--- start MATERIAL ---
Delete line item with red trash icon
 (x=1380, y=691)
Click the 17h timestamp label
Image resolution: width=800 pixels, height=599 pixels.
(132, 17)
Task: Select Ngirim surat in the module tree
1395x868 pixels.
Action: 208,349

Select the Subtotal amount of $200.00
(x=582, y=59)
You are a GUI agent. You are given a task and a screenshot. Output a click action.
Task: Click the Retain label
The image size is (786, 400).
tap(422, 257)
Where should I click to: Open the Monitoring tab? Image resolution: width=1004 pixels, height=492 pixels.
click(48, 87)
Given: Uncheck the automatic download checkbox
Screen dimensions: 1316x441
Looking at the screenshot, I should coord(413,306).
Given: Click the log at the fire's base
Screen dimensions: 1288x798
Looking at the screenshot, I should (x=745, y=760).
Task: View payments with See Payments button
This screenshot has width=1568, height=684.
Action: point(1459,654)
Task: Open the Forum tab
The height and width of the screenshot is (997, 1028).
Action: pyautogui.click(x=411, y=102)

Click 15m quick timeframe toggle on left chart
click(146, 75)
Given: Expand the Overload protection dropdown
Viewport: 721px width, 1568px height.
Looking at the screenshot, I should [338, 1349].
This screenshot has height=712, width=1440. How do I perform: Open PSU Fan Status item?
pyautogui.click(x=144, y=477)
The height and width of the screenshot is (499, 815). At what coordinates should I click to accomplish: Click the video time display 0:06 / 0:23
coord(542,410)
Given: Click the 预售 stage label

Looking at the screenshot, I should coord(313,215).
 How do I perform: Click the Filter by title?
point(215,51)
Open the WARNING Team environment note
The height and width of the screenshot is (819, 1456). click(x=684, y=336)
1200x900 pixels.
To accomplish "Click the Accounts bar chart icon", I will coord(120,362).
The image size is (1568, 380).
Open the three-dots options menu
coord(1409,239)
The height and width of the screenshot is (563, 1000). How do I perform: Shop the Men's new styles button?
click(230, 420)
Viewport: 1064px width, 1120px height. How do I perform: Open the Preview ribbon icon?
--- end MATERIAL ---
_EXERCISE GOAL_: Reproduce every one of the records above verbatim, keeping each line in its original order.

_THE RESULT_:
Delete line item with red trash icon
 (x=1380, y=691)
Click the 17h timestamp label
Image resolution: width=800 pixels, height=599 pixels.
(132, 17)
Task: Select Ngirim surat in the module tree
1395x868 pixels.
Action: 208,349

Select the Subtotal amount of $200.00
(x=582, y=59)
You are a GUI agent. You are given a task and a screenshot. Output a click action.
Task: Click the Retain label
The image size is (786, 400).
tap(422, 257)
Where should I click to: Open the Monitoring tab? Image resolution: width=1004 pixels, height=492 pixels.
click(48, 87)
Given: Uncheck the automatic download checkbox
Screen dimensions: 1316x441
Looking at the screenshot, I should coord(413,306).
Given: Click the log at the fire's base
Screen dimensions: 1288x798
Looking at the screenshot, I should (x=745, y=760).
Task: View payments with See Payments button
This screenshot has width=1568, height=684.
Action: point(1459,654)
Task: Open the Forum tab
The height and width of the screenshot is (997, 1028).
Action: pyautogui.click(x=411, y=102)

Click 15m quick timeframe toggle on left chart
click(146, 75)
Given: Expand the Overload protection dropdown
Viewport: 721px width, 1568px height.
Looking at the screenshot, I should [338, 1349].
This screenshot has height=712, width=1440. How do I perform: Open PSU Fan Status item?
pyautogui.click(x=144, y=477)
The height and width of the screenshot is (499, 815). At what coordinates should I click to accomplish: Click the video time display 0:06 / 0:23
coord(542,410)
Given: Click the 预售 stage label

Looking at the screenshot, I should coord(313,215).
 How do I perform: Click the Filter by title?
point(215,51)
Open the WARNING Team environment note
The height and width of the screenshot is (819, 1456). click(x=684, y=336)
1200x900 pixels.
To accomplish "Click the Accounts bar chart icon", I will coord(120,362).
The image size is (1568, 380).
Open the three-dots options menu
coord(1409,239)
The height and width of the screenshot is (563, 1000). How do I perform: Shop the Men's new styles button?
click(230, 420)
Viewport: 1064px width, 1120px height. How do I perform: Open the Preview ribbon icon?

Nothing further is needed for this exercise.